--- Extracto del texto ---
Fernando Mires 11 de marzo de 2017
Ya no
hay dudas. Asistimos a un proceso de escalación en las relaciones políticas
entre Turquía y Europa. Ese proceso es inducido desde la propia Ankara.
Ya es
evidente que el antiguo amor de Erdogan por la UE ha expirado; y como todo amor
despechado amenaza con convertirse en odio (en este caso debido a la
persistente negativa europea al ingreso de Turquía a la UE a pesar de ser
miembro de la NATO y uno de los principales socios comerciales de Europa)
El
punto de partida de los desencuentros entre Alemania y Turquía tuvo lugar hace
un tiempo atrás. En descargo del agresivo Recep Tayyip Erdogan, hay que
consignar que el inicio de la actual enemistad fue incentivado desde la propia
Alemania. Un supuesto, grotesco e insultante “poema” de un cabaretista al
pueblo turco y una inusitada e innecesaria condena del parlamento alemán a los
sucesos de Armenia ocurridos hace más de un siglo, fueron hechos que lograron
desencadenar las iras del presidente turco.
Después
de reiteradas disculpas del gobierno alemán, parecía que las relaciones entre
ambos países volverían a ser normales. Hasta que Erdogan decidió cambiar
nuevamente el curso de las cosas. La injustificada prisión del periodista Denis
Yücel impulsó una campaña de solidaridad en la prensa alemana. Y en lugar de
acceder a las peticiones diplomáticas, Yücel fue condenado por el gobierno
turco a cinco años, acusado de espía alemán (una mentira tan grande en la que
no puede creer ni el mismo Erdogan)
Como
respuesta, en las ciudades alemanas de Gaggenau y Colonia, las autoridades
locales decidieron negar los permisos para que el ministro de justicia turco,
Bekir Bodzag, realizara campaña electoral entre sectores de la población turca
residente a favor del plebiscito que tendrá lugar muy pronto en Turquía y cuyo
objetivo es consagrar constitucionalmente la autocracia de Erdogan.
La
respuesta de Gaggenau y Colonia fue sin duda la más adecuada. Ningún país puede
ser utilizado como plataforma electoral por otro sin autorización de las
autoridades correspondientes. Más todavía si ese mismo derecho es negado por
Erdogan a sus adversarios en la propia Turquía.
---
Consignas del ejercicio:
[1] Indica si cada una de estas afirmaciones concuerda con el extracto sobre Turquía y Europa, respondiendo sí o no y citando literalmente las palabras del extracto que lo deciden: (a) el gobierno alemán pidió disculpas en varias ocasiones; (b) Denis Yücel fue condenado a diez años; (c) las autoridades de Gaggenau y Colonia concedieron los permisos al ministro de justicia turco.
[2] Según el extracto sobre Turquía y Europa, ¿qué cargo ocupaba Bekir Bodzag?
[3] Traduce al inglés esta oración del extracto sobre Turquía y Europa: "Ningún país puede ser utilizado como plataforma electoral por otro sin autorización de las autoridades correspondientes."
El listado que viene a continuación no tiene relación alguna con el extracto.
--- Segmento de datos ---
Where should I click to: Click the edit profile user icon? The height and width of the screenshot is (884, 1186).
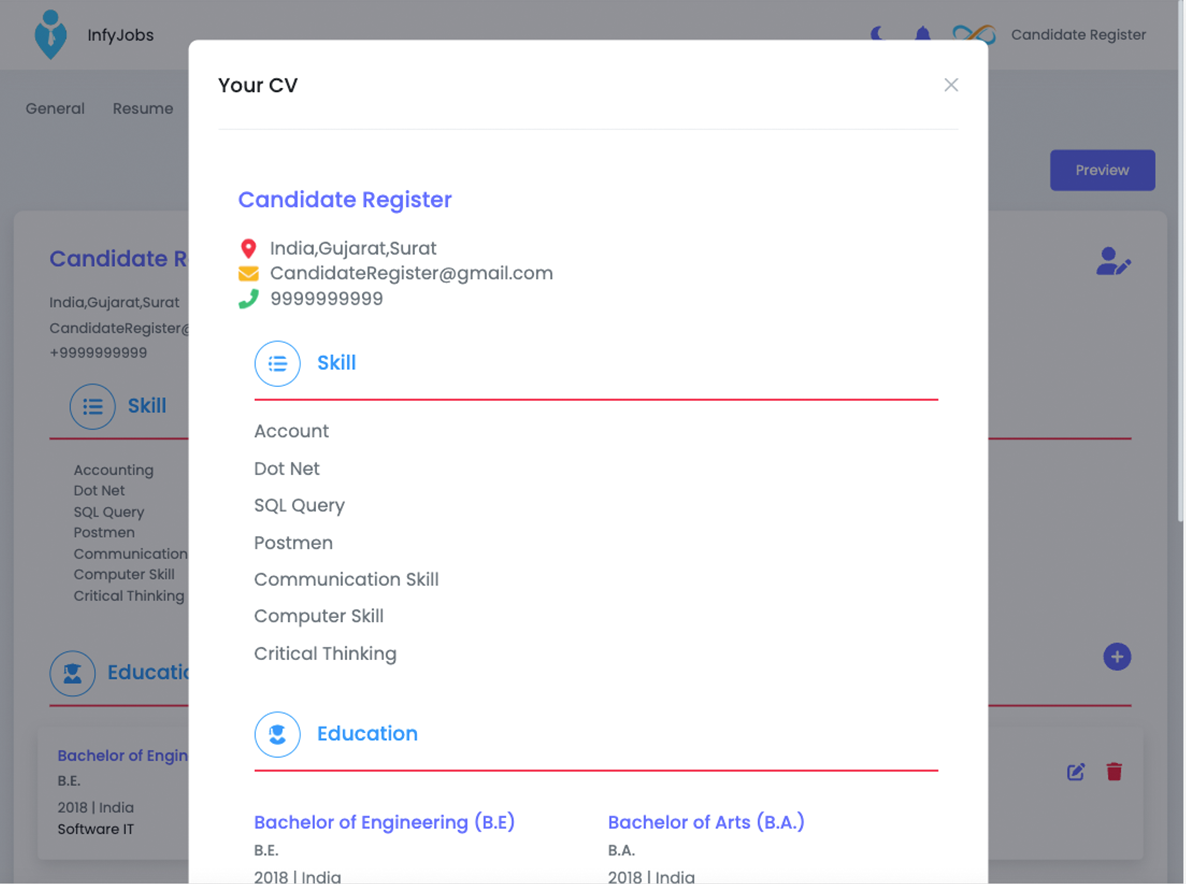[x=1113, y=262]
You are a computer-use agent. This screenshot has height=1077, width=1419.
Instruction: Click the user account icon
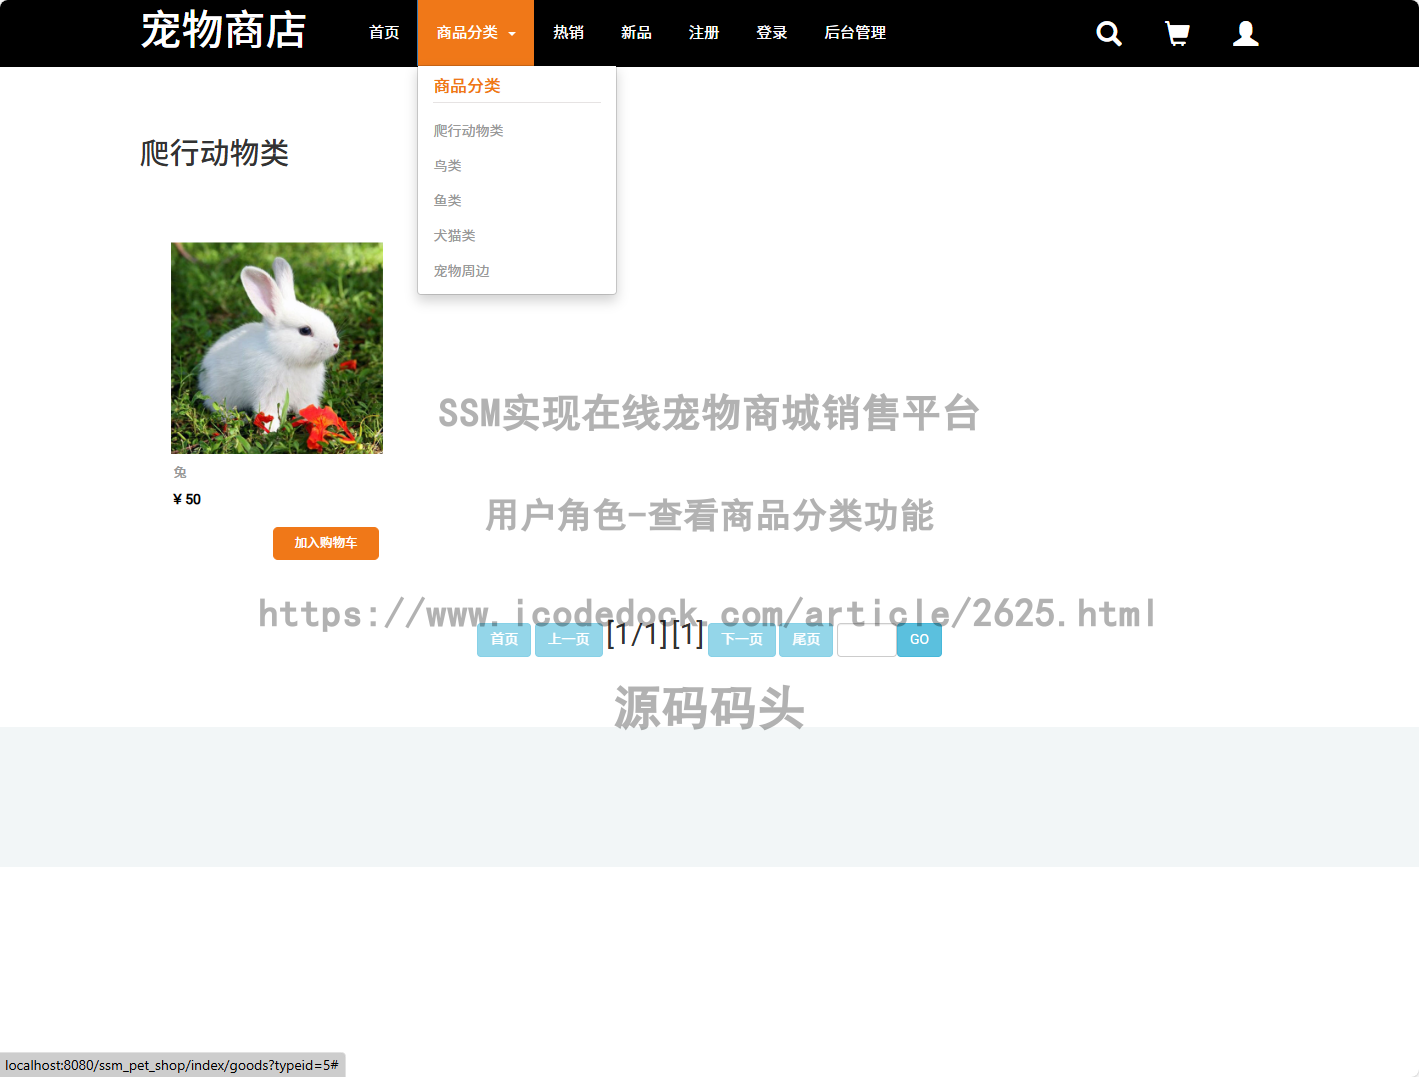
---
Respuestas del ejercicio:
[1]
(a) Sí: "Después de reiteradas disculpas del gobierno alemán".
(b) No: "Yücel fue condenado por el gobierno turco a cinco años".
(c) No: "las autoridades locales decidieron negar los permisos".

[2] Era el ministro de justicia turco.

[3] No country can be used as an electoral platform by another without authorization from the relevant authorities.